Passage shown:

Derivative of Quadratic Form of Cholesky Factor Let $\mathbf{\Sigma}$ be a symmetric positive definite matrix and let $\mathbf{L}$ be its lower Cholesky factor. Furthermore, let $\mathbf{D}$ be a diagonal matrix.
What is
$$
\begin{align}
\frac{\partial \text{vech} (\mathbf{L} \mathbf{D} \mathbf{L}^\top)}{\partial \text{vech}(\mathbf{\Sigma})^\top} \quad ?
\end{align}
$$
Probably this and this question is relevant.
 A: We can use the chain rule,
$$
\begin{align}
\frac{\partial \text{vech} (\mathbf{L} \mathbf{D} \mathbf{L}^\top)}{\partial \text{vech}(\mathbf{\Sigma})^\top} &= \frac{\partial \text{vech} (\mathbf{L} \mathbf{D} \mathbf{L}^\top)}{\partial \text{vech}(\mathbf{L})^\top} \frac{\partial \text{vech} (\mathbf{L})}{\partial \text{vech}(\mathbf{\Sigma})^\top} \\
&= \mathbf{G}^{+} \left( \mathbf{L} \mathbf{D} \otimes \mathbf{I} \right) \mathbf{F}^{\top} \left( \mathbf{G}^{+} \left(\mathbf{L} \otimes \mathbf{I}\right) \mathbf{F}^{\top} \right)^{-1}.
\end{align}
$$
To see this, let $\mathbf{G}$ be the duplication matrix, $\mathbf{G}^{+}$ its Moore-Penrose inverse, $\mathbf{F}$ the canonical elimination matrix (which consists of 0's and 1's only) and $\mathbf{K}$ the commutation matrix. Then
$$
 \begin{align}
  \mathrm{d} \mathrm{vech}\left( \mathbf{L} \mathbf{D} \mathbf{L}^{\top} \right) &= \mathbf{G}^{+} \, \, \mathrm{d} \mathrm{vec} \left( \mathbf{L} \mathbf{D} \mathbf{L}^{\top} \right) \\
  &=  \mathbf{G}^{+} \left( \mathrm{vec}\left( \mathrm{d} \mathbf{L} \mathbf{D} \mathbf{L}^{\top} \right) + \mathrm{vec}\left( \mathbf{L} \mathbf{D} \mathrm{d} \mathbf{L}^{\top} \right) \right) \\
  &=  \mathbf{G}^{+}\left(\mathbf{I} + \mathbf{K}_{pp}\right) \mathrm{vec}\left( \mathrm{d} \mathbf{L} \mathbf{D} \mathbf{L}^{\top} \right) \\  
  &=  \mathbf{G}^{+} \left(\mathbf{I} + \mathbf{K}_{pp}\right) \left( \mathbf{L} \mathbf{D} \otimes \mathbf{I} \right) \mathrm{vec}\left( \mathrm{d} \mathbf{L} \right) \\  
  &=  2 \mathbf{G}^{+} \mathbf{G} \mathbf{G}^{+} \left( \mathbf{L} \mathbf{D} \otimes \mathbf{I} \right) \mathbf{F}^{\top} \mathrm{d} \mathrm{vech}\left( \mathbf{L} \right) \\
&=  2 \mathbf{G}^{+} \left( \mathbf{L} \mathbf{D} \otimes \mathbf{I} \right) \mathbf{F}^{\top} \mathrm{d} \mathrm{vech}\left( \mathbf{L} \right),
 \end{align}
$$
and
$$
 \begin{align}
  \mathrm{d} \mathrm{vech}\left( \mathbf{\Sigma} \right)

Problems:
#1 In the thread on the derivative involving the Cholesky factor, what does the canonical elimination matrix F consist of?
#2 Please rewrite the part of the Cholesky factor thread that opens with the words containing "Derivative of Quadratic" and closes with "question is relevant.", putting "Hermitian positive definite" in place of "symmetric positive definite".
#3 Extend the Cholesky factor thread onward from the last line shown.

Source excerpt:
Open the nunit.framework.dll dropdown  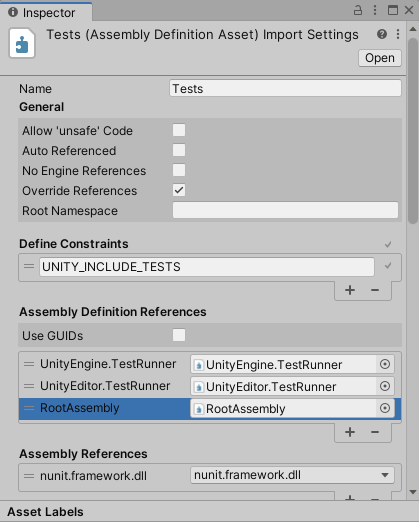click(292, 475)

Response list:
#1 0's and 1's only.

#2
Derivative of Quadratic Form of Cholesky Factor Let $\mathbf{\Sigma}$ be a Hermitian positive definite matrix and let $\mathbf{L}$ be its lower Cholesky factor. Furthermore, let $\mathbf{D}$ be a diagonal matrix.
What is
$$
\begin{align}
\frac{\partial \text{vech} (\mathbf{L} \mathbf{D} \mathbf{L}^\top)}{\partial \text{vech}(\mathbf{\Sigma})^\top} \quad ?
\end{align}
$$
Probably this and this question is relevant.

#3
  &= \mathbf{G}^{+} \mathrm{d} \mathrm{vec}\left( \mathbf{L} \mathbf{L}^{\top} \right) \\
  &= \mathbf{G}^{+} \mathrm{vec}\left( \mathrm{d} \mathbf{L} \mathbf{L}^{\top} \right) + \mathbf{G}^{+} \mathrm{vec}\left( \mathbf{L} \mathrm{d} \mathbf{L}^{\top} \right) \\
  &= \mathbf{G}^{+} \left(\mathbf{I} + \mathbf{K}_{pp}\right) \mathrm{vec}\left( \mathrm{d} \mathbf{L} \mathbf{L}^{\top} \right) \\
  &= \mathbf{G}^{+} \mathbf{G} \mathbf{G}^{+} \mathrm{vec}\left( \mathrm{d} \mathbf{L} \mathbf{L}^{\top} \right) \\ 
  &= 2 \mathbf{G}^{+} \left(\mathbf{L} \otimes \mathbf{I}\right) \mathrm{vec}\left( \mathrm{d} \mathbf{L} \right) \\
  &= 2 \mathbf{G}^{+} \left(\mathbf{L} \otimes \mathbf{I}\right) \mathbf{F}^{\top} \mathrm{d} \mathrm{vech}\left( \mathbf{L} \right).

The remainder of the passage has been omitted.